> **Data records**:
--

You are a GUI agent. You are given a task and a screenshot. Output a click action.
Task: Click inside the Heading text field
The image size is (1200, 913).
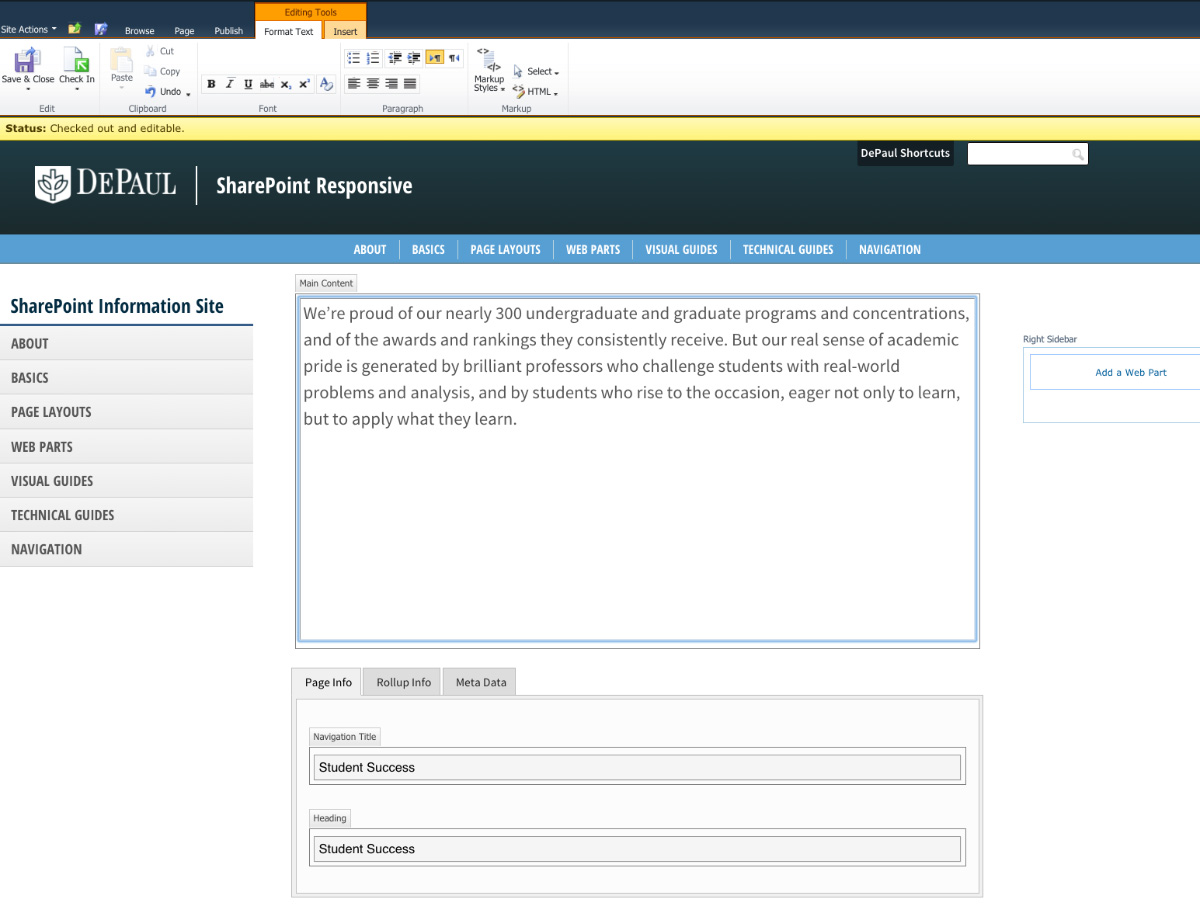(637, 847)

--

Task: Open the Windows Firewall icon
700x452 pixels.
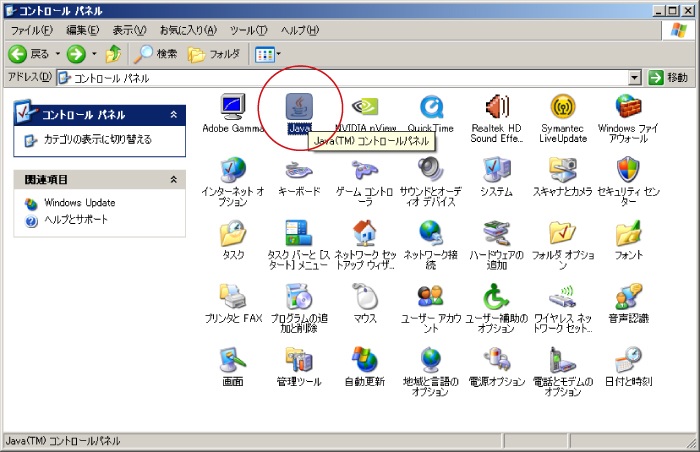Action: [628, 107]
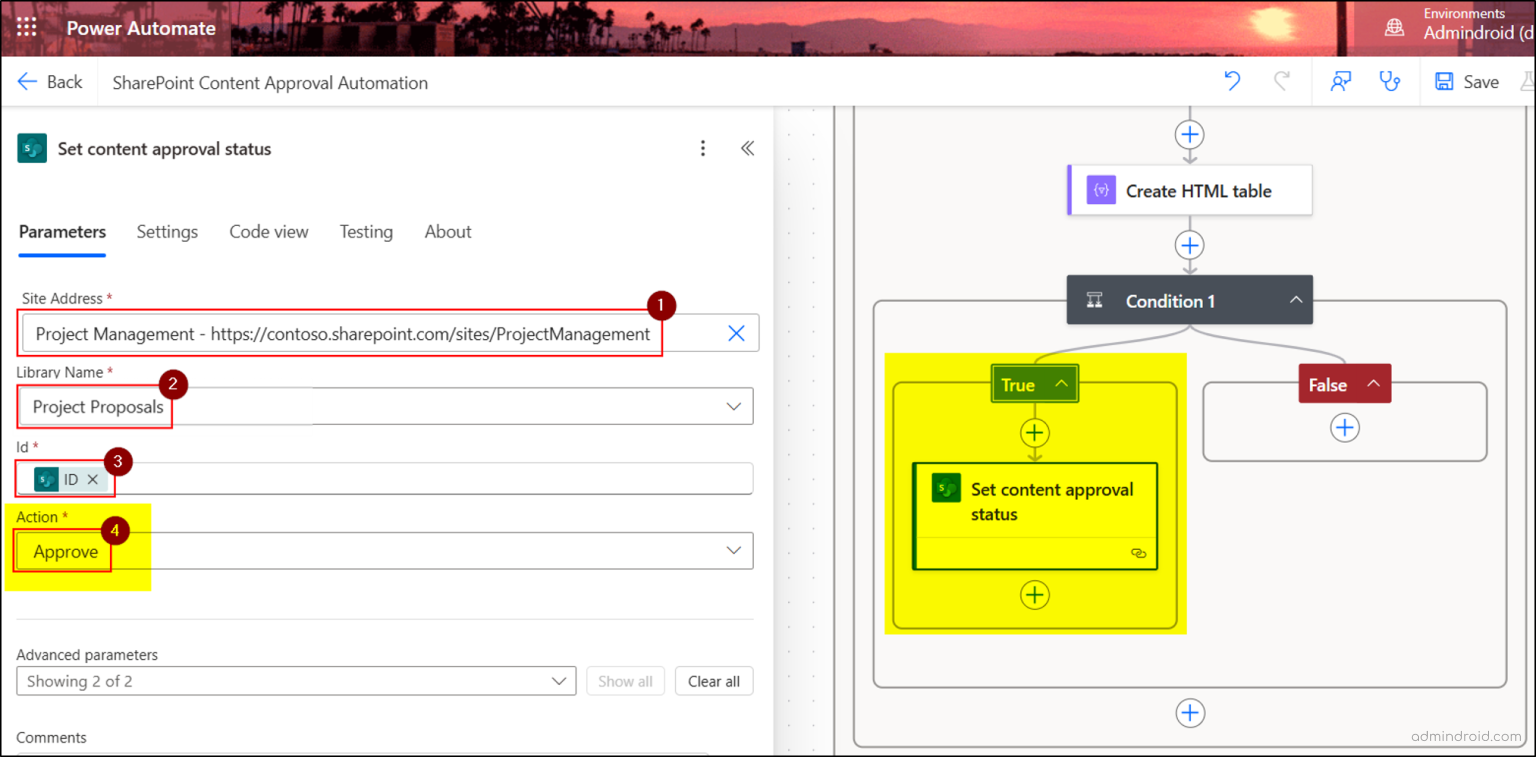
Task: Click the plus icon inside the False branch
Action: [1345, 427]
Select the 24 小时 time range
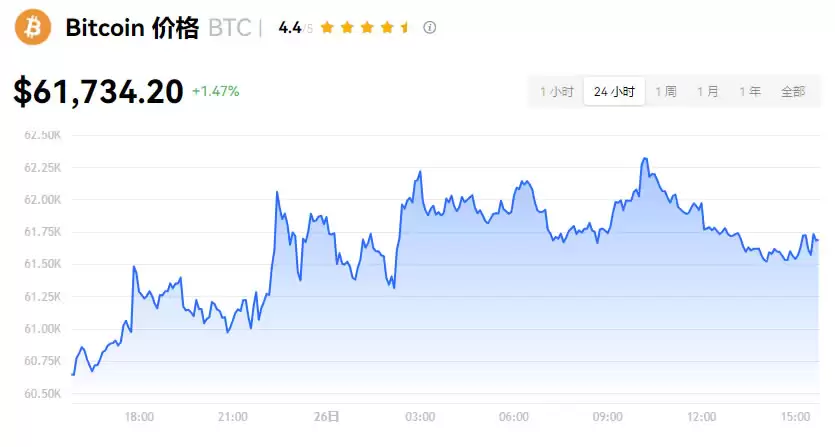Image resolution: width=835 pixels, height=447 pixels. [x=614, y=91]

--

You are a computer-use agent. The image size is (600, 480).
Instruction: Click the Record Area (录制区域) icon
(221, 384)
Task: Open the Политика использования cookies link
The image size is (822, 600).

--

> **What needs to be done**:
What you return must be an exact retyping of the lines above starting at the line with "Instruction: Click the" and ending at the line with "The image size is (822, 600).", and nothing besides.

> **Result for this task**:
Instruction: Click the Record Area (录制区域) icon
(221, 384)
Task: Open the Политика использования cookies link
The image size is (822, 600).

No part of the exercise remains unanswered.